Dataset records -
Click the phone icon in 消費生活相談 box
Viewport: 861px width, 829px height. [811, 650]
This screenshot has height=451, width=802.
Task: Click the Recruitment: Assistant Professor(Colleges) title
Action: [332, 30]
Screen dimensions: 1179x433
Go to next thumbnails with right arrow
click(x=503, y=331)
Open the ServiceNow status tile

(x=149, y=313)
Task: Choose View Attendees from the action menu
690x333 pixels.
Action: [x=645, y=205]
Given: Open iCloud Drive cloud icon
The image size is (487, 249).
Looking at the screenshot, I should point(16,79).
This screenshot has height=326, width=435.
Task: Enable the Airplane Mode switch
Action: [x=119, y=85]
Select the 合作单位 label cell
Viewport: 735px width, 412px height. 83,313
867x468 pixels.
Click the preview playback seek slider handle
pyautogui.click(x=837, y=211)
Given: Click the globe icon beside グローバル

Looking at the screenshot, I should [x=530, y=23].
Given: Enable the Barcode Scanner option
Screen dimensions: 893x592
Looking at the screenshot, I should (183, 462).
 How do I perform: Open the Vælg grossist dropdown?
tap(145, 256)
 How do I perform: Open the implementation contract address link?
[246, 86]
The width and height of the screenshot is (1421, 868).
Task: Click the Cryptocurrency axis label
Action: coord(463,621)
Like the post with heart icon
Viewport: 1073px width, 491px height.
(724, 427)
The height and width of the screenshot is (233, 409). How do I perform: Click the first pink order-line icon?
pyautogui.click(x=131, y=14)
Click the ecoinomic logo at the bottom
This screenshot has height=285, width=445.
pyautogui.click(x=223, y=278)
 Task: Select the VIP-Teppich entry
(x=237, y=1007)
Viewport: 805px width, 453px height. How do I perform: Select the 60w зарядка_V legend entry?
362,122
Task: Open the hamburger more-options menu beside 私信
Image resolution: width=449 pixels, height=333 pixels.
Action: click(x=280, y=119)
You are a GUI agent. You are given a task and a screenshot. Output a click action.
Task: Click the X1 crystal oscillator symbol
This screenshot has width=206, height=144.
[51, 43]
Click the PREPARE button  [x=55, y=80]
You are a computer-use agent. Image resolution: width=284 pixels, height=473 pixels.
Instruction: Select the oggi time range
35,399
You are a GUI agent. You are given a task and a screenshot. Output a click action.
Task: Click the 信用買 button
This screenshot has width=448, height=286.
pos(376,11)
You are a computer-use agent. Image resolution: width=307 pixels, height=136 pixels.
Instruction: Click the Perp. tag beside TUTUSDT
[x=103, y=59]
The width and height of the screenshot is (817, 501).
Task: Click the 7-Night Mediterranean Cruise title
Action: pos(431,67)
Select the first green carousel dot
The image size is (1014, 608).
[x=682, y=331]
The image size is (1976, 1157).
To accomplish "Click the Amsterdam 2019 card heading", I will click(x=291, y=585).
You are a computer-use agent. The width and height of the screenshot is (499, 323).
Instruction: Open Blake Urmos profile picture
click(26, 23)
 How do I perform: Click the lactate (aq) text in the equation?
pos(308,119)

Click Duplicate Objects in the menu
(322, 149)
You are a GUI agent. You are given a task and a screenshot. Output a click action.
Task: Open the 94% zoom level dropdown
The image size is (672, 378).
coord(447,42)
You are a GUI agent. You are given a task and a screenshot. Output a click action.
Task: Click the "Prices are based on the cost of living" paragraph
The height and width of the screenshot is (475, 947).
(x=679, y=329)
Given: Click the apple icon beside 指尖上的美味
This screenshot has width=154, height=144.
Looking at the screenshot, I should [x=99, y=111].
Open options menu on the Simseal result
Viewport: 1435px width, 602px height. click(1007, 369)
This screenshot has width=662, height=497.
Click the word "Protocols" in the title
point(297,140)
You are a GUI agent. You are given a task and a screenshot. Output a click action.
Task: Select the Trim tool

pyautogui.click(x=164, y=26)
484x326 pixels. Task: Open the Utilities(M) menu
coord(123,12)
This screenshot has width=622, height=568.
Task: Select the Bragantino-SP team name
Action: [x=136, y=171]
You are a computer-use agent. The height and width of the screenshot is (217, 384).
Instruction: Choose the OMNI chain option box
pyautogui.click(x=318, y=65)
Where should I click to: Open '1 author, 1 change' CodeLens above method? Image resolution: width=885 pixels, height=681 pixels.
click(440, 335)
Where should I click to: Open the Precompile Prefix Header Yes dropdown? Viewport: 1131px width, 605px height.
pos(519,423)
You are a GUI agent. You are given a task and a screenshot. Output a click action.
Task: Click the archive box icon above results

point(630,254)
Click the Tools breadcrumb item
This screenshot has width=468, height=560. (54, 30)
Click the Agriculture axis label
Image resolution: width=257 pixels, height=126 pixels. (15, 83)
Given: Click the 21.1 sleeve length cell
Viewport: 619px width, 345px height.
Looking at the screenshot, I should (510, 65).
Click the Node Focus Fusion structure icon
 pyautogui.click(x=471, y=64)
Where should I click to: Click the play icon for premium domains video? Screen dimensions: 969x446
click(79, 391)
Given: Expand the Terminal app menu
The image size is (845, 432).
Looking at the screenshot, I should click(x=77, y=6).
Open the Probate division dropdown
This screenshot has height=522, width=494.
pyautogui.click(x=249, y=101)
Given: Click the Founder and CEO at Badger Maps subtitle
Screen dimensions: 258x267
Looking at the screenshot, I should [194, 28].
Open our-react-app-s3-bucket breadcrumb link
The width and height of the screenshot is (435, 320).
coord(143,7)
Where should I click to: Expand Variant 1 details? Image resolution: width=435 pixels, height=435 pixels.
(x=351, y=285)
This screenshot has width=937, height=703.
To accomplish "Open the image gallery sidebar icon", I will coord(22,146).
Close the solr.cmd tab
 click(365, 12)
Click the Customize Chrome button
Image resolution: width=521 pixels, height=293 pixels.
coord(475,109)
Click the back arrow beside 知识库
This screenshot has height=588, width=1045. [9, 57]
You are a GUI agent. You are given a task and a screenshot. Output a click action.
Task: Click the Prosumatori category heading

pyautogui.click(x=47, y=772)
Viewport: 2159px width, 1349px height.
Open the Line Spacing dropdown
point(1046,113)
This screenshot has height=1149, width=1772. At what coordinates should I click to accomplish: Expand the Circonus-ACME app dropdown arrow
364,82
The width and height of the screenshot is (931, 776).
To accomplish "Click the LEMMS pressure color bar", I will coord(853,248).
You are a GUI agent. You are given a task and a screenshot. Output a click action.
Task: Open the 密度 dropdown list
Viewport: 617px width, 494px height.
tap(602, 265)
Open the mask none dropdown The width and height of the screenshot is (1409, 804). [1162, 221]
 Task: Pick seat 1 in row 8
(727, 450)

Instruction - Lay out as a Markdown table with the columns Row and Line Text every line, starting with the line that contains "You are a computer-use agent. Image resolution: width=284" and going on through the line that contains "pyautogui.click(x=164, y=26)". Skip blank lines and number the remaining rows in order.

Exercise answer -
| Row | Line Text |
|---|---|
| 1 | You are a computer-use agent. Image resolution: width=284 pixels, height=473 pixels. |
| 2 | Instruction: Select the oggi time range |
| 3 | 35,399 |
| 4 | You are a GUI agent. You are given a task and a screenshot. Output a click action. |
| 5 | Task: Click the 信用買 button |
| 6 | This screenshot has width=448, height=286. |
| 7 | pos(376,11) |
| 8 | You are a computer-use agent. Image resolution: width=307 pixels, height=136 pixels. |
| 9 | Instruction: Click the Perp. tag beside TUTUSDT |
| 10 | [x=103, y=59] |
| 11 | The width and height of the screenshot is (817, 501). |
| 12 | Task: Click the 7-Night Mediterranean Cruise title |
| 13 | Action: pos(431,67) |
| 14 | Select the first green carousel dot |
| 15 | The image size is (1014, 608). |
| 16 | [x=682, y=331] |
| 17 | The image size is (1976, 1157). |
| 18 | To accomplish "Click the Amsterdam 2019 card heading", I will click(x=291, y=585). |
| 19 | You are a computer-use agent. The width and height of the screenshot is (499, 323). |
| 20 | Instruction: Open Blake Urmos profile picture |
| 21 | click(26, 23) |
| 22 |  How do I perform: Click the lactate (aq) text in the equation? |
| 23 | pos(308,119) |
| 24 | Click Duplicate Objects in the menu |
| 25 | (322, 149) |
| 26 | You are a GUI agent. You are given a task and a screenshot. Output a click action. |
| 27 | Task: Open the 94% zoom level dropdown |
| 28 | The image size is (672, 378). |
| 29 | coord(447,42) |
| 30 | You are a GUI agent. You are given a task and a screenshot. Output a click action. |
| 31 | Task: Click the "Prices are based on the cost of living" paragraph |
| 32 | The height and width of the screenshot is (475, 947). |
| 33 | (x=679, y=329) |
| 34 | Given: Click the apple icon beside 指尖上的美味 |
| 35 | This screenshot has width=154, height=144. |
| 36 | Looking at the screenshot, I should [x=99, y=111]. |
| 37 | Open options menu on the Simseal result |
| 38 | Viewport: 1435px width, 602px height. click(1007, 369) |
| 39 | This screenshot has width=662, height=497. |
| 40 | Click the word "Protocols" in the title |
| 41 | point(297,140) |
| 42 | You are a GUI agent. You are given a task and a screenshot. Output a click action. |
| 43 | Task: Select the Trim tool |
| 44 | pyautogui.click(x=164, y=26) |